▸ **Exercise requirements**:
In the records that follow, find the line with "The width and height of the screenshot is (960, 739)."; from there, retype every line exactly through the line with "Task: Save message using Uložit v ZFO icon", which also belongs to the answer.

══ Supplied data ══

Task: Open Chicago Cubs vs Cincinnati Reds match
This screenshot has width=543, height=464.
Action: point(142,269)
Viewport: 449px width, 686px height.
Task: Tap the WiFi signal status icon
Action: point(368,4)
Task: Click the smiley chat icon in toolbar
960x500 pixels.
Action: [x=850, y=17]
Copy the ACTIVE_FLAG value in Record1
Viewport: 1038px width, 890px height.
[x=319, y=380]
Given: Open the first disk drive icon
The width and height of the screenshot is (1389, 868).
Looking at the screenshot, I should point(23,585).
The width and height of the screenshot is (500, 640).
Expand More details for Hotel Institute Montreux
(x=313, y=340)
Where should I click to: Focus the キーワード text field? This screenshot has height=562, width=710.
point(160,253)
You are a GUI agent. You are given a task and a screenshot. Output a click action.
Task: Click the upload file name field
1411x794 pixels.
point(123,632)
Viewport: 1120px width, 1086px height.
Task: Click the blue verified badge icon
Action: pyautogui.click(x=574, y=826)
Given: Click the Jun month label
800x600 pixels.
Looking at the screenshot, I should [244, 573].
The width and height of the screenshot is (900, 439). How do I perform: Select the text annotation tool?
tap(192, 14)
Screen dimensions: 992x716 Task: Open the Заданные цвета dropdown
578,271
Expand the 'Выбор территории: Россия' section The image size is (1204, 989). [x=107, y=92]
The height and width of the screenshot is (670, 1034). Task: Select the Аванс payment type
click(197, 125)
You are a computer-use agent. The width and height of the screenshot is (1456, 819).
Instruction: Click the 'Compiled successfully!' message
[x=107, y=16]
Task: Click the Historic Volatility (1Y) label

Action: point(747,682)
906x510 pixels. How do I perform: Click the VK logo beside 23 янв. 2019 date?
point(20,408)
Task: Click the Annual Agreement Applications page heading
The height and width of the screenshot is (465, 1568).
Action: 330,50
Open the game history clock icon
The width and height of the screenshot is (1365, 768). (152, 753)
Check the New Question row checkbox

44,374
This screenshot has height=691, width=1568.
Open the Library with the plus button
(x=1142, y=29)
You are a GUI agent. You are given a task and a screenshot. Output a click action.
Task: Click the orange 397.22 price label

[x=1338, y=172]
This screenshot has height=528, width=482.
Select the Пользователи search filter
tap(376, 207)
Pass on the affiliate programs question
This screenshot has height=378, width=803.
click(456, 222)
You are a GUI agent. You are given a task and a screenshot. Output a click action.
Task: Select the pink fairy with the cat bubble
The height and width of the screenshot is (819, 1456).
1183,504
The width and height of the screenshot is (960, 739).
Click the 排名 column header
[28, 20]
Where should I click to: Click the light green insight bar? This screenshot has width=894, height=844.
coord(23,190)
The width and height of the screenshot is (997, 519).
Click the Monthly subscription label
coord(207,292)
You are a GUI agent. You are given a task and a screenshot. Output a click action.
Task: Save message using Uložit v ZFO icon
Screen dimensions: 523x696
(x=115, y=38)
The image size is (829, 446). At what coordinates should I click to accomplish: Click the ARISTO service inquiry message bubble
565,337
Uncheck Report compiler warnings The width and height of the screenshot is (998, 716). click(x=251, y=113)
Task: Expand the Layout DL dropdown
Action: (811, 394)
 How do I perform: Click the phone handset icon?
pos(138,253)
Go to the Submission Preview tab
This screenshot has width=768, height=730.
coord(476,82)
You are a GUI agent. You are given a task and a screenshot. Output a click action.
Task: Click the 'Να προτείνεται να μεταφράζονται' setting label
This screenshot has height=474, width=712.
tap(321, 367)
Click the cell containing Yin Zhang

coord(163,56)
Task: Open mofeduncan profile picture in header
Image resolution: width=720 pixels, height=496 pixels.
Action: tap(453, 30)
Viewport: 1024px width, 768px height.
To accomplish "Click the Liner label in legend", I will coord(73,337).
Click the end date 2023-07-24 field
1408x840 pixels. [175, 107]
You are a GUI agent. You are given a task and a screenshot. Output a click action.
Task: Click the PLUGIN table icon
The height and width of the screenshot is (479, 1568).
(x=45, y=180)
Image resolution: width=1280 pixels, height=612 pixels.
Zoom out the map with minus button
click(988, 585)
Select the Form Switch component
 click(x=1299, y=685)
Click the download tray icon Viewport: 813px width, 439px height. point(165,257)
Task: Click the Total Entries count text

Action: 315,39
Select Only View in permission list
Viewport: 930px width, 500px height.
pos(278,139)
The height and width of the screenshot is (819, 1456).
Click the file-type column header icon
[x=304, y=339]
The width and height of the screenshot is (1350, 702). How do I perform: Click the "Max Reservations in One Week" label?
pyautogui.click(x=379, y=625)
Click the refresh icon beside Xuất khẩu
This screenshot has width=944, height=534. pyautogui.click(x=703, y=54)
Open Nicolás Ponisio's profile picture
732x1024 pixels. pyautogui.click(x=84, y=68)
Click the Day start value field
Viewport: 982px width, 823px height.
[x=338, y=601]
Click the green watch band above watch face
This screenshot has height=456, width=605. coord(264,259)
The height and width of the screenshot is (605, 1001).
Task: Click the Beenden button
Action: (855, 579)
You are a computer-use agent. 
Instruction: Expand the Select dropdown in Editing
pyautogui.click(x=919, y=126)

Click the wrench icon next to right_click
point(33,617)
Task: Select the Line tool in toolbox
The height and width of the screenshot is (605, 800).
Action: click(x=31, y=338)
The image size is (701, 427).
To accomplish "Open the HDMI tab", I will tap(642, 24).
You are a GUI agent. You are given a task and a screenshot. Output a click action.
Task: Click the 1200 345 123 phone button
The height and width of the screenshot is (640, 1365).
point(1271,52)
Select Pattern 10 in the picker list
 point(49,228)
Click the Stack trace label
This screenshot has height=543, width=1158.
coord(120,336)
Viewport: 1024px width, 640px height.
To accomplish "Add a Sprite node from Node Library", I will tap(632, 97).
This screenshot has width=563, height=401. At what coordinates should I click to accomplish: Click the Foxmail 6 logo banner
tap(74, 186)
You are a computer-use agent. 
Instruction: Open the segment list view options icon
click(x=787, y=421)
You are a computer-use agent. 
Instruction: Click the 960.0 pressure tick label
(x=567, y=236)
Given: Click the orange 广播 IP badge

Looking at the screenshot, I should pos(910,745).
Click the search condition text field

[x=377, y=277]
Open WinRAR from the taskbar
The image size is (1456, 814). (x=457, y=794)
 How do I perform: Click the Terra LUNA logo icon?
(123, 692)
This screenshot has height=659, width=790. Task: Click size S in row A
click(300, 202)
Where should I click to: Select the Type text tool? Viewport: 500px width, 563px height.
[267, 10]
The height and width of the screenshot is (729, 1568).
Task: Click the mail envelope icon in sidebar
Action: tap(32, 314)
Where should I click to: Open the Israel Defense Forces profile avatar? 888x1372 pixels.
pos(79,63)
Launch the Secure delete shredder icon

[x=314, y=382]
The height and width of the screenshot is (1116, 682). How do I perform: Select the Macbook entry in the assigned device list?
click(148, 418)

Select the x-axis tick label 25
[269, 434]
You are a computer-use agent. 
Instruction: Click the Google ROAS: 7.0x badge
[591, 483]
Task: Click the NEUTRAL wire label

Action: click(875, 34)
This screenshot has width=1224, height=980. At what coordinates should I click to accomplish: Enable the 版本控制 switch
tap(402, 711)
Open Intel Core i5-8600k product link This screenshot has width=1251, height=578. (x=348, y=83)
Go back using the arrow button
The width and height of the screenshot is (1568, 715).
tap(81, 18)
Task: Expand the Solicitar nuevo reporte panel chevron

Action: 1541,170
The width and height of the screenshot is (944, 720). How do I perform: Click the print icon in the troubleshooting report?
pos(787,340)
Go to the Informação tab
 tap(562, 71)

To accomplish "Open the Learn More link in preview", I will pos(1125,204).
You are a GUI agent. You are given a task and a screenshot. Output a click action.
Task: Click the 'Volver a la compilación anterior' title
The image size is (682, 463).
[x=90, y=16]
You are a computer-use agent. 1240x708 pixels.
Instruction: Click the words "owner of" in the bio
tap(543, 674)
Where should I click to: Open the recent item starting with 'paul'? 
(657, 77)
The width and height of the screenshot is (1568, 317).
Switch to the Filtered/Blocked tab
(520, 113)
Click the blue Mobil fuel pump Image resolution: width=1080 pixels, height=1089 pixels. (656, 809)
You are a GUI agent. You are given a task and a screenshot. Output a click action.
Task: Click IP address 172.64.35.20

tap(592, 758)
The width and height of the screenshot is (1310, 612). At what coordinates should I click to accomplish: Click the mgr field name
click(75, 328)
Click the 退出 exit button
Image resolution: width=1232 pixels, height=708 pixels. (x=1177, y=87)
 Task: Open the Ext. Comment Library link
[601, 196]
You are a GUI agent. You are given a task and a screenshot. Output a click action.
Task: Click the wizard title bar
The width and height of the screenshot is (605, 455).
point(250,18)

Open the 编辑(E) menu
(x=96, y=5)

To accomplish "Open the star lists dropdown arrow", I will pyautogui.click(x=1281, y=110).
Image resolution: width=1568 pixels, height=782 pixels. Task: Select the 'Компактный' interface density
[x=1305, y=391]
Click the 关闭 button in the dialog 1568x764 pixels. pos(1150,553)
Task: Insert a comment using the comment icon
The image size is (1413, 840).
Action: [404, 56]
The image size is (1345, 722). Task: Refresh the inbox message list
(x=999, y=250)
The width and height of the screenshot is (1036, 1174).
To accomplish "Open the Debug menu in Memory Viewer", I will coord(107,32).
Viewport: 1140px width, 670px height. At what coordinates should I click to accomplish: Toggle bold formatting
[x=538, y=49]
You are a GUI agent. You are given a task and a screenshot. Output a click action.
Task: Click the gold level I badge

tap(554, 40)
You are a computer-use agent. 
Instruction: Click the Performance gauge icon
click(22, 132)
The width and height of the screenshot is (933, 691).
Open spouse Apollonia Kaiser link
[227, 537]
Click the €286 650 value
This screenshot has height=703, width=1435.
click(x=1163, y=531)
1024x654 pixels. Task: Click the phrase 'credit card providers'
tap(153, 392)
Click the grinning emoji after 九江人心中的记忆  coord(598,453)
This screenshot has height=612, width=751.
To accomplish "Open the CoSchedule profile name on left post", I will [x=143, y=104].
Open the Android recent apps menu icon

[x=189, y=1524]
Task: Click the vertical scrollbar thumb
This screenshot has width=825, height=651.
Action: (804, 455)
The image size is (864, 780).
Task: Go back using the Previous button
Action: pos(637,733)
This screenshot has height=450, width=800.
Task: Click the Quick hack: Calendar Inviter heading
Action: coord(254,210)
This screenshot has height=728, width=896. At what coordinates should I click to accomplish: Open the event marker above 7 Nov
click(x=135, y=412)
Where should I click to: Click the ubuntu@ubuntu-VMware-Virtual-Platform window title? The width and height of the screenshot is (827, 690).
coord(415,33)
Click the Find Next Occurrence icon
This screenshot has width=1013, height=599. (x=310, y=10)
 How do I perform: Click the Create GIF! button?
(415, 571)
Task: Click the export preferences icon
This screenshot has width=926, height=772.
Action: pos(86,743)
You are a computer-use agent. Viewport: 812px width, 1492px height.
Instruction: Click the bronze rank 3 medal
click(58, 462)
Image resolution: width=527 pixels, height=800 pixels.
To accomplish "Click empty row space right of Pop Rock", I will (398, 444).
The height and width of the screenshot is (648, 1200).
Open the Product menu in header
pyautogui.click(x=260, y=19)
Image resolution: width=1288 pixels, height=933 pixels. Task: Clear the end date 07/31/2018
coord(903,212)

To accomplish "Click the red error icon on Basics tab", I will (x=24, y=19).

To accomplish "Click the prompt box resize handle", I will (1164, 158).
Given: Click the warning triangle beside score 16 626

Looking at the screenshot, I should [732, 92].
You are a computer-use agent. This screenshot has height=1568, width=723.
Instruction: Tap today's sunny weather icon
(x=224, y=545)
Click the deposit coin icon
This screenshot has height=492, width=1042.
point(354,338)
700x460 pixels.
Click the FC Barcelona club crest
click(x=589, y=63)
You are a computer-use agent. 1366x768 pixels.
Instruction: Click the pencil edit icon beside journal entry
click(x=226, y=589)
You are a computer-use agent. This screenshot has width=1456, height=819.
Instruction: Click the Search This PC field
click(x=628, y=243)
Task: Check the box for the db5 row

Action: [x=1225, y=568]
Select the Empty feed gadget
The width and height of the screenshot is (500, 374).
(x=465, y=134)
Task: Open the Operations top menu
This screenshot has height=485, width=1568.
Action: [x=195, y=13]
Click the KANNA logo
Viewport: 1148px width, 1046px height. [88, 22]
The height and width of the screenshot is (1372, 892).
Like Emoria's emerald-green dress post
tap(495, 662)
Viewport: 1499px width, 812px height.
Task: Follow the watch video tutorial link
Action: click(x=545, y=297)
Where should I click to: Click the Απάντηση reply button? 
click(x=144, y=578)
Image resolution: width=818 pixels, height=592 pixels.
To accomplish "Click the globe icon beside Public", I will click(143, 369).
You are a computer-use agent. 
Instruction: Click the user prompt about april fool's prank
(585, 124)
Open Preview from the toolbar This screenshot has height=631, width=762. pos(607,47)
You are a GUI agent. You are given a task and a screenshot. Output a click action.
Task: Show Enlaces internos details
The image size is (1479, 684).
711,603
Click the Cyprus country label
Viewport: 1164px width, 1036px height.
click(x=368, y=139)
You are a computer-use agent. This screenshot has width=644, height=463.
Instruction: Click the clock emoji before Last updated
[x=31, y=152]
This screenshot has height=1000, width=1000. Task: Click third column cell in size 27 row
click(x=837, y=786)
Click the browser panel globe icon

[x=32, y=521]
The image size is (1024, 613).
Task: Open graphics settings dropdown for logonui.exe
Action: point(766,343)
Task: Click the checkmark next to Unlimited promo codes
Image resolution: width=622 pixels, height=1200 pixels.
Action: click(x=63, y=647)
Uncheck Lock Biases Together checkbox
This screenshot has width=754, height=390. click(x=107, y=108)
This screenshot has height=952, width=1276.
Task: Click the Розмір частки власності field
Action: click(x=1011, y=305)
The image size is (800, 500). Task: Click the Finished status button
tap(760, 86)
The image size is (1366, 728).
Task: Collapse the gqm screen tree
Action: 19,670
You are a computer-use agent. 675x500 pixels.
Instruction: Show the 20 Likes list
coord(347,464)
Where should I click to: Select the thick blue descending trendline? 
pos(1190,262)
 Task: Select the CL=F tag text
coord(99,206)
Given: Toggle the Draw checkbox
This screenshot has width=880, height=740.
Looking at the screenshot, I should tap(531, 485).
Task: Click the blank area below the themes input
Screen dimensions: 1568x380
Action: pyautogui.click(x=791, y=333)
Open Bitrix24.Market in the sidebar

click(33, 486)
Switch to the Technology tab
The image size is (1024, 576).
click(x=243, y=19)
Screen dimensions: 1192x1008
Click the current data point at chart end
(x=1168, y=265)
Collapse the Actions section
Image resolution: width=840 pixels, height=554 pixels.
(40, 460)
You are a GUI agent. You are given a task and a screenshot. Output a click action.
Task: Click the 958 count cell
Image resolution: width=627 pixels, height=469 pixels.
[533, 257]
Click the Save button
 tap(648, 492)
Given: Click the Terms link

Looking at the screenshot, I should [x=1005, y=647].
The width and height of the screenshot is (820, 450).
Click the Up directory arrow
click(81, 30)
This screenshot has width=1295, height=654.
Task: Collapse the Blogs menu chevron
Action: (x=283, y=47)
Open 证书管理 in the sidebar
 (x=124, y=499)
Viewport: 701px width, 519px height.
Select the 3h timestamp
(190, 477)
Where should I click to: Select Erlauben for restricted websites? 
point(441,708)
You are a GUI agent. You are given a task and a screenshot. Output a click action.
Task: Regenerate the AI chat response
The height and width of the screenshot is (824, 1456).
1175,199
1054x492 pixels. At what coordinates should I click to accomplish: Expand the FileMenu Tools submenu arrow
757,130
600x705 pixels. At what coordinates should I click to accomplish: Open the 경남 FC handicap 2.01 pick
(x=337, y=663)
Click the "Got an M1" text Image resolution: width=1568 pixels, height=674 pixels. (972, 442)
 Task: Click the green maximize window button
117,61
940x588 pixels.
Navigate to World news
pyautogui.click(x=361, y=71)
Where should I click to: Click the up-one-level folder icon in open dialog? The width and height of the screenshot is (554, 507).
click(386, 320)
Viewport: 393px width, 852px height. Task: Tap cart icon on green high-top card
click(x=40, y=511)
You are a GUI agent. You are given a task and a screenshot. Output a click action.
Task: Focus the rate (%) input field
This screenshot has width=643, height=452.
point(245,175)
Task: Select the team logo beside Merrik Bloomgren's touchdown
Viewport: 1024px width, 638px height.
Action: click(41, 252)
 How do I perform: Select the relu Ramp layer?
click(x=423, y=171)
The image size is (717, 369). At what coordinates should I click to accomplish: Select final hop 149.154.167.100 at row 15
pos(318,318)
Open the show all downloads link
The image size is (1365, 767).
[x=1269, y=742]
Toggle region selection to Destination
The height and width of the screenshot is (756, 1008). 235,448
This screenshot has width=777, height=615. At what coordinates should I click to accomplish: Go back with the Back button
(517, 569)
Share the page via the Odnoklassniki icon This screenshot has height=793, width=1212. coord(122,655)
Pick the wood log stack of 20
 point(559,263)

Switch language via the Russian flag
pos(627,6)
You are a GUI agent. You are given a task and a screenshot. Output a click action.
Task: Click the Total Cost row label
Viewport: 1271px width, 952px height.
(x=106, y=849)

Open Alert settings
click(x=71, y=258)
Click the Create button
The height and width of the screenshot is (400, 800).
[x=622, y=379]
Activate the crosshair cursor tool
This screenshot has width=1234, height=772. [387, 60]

═══

▸ **Answer to this exercise**:
The width and height of the screenshot is (960, 739).
Click the 排名 column header
[28, 20]
Where should I click to: Click the light green insight bar? This screenshot has width=894, height=844.
coord(23,190)
The width and height of the screenshot is (997, 519).
Click the Monthly subscription label
coord(207,292)
You are a GUI agent. You are given a task and a screenshot. Output a click action.
Task: Save message using Uložit v ZFO icon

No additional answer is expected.